Si j'évoquais précédemment mes réticences quant à l'appartenance du titre à une catégorie bien définie, c'est justement parce que le crime dont il est question est raté avec un tel panache, qu'il tient plus de la parodie de l'enlèvement que d'un crime véritable : deux bras cassés veulent se faire un peu d'argent, il est impossible de prendre au sérieux ce duo d'apprentis kidnappeurs, et dans la globalité, de prendre au sérieux l'ensemble de ces personnages qui se retrouvent mêlés à un crime sans queue ni tête. C'est justement ce qui donne ce petit gout savoureux au roman, outre l'exquise sensation de cette confiture de lait sur notre palais, la scène relève plutôt du comique de boulevard. L'auteure uruguayenne y démonte tous les ressorts dramatiques ou tragiques, ou plutôt faudrait-il dire que le drame ne se trouve pas vraiment là où on le croit. Cet enlèvement permet à Úrsula López de rencontrer son double, son antonyme exacte, son négatif ou positif, celle qui joue le rôle de révélateur de notre Úrsula López, celle qui apporte un autre éclairage sur le personnage.
L'autre femme est un roman kaléidoscope, qui déconstruit et construit les perceptions des personnages sur eux-mêmes et sur autrui, l'auteure joue habilement entre ces diverses visions subjectives, où les êtres sont finalement éclatés entre plusieurs visions et sont constamment dans un rôle : si la télé-réalité en est un exemple amplifié à l'extrême, la femme obèse qu'elle est dans son esprit devient pourtant une tout autre femme sur la scène du crime ou devant les yeux de son homonyme. Inutile de dire que j'ai été très sensible à ce trait narratif, qui trace les lignes d'un scénario, un peu improbable mais truculent, et cette réflexion sur le fond, sur cette question de la duplicité, que j'ai trouvé bien traitée et très pertinente.

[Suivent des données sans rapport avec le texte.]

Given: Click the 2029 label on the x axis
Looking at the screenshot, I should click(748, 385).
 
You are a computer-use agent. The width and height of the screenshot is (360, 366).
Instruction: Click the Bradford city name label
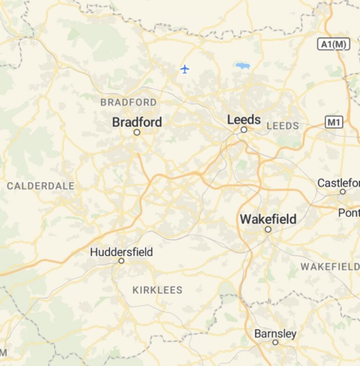coord(137,122)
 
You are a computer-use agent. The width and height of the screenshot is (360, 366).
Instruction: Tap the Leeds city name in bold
coord(244,120)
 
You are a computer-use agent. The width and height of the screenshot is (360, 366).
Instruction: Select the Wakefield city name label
coord(268,219)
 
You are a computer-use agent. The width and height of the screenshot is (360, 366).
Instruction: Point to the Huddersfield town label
coord(121,252)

Il semblerait que les deux autres titres de la trilogie uruguayenne aient été traités sur le même ton – j'ai eu la curiosité de lire le résumé de El miserere de los cocodrilos, le titre qui prend la suite de L'autre femme au sein de la trilogie, et je serais très heureuse d'en lire la traduction. En attendant, je compte bien aller écouter Mercedes Rosende ainsi que l'auteur polonais Zygmunt Miłoszewski, dont j'apprécie les romans, et les auteurs français Christian Casoni et Sébastien Gendron à cette fameuse conférence.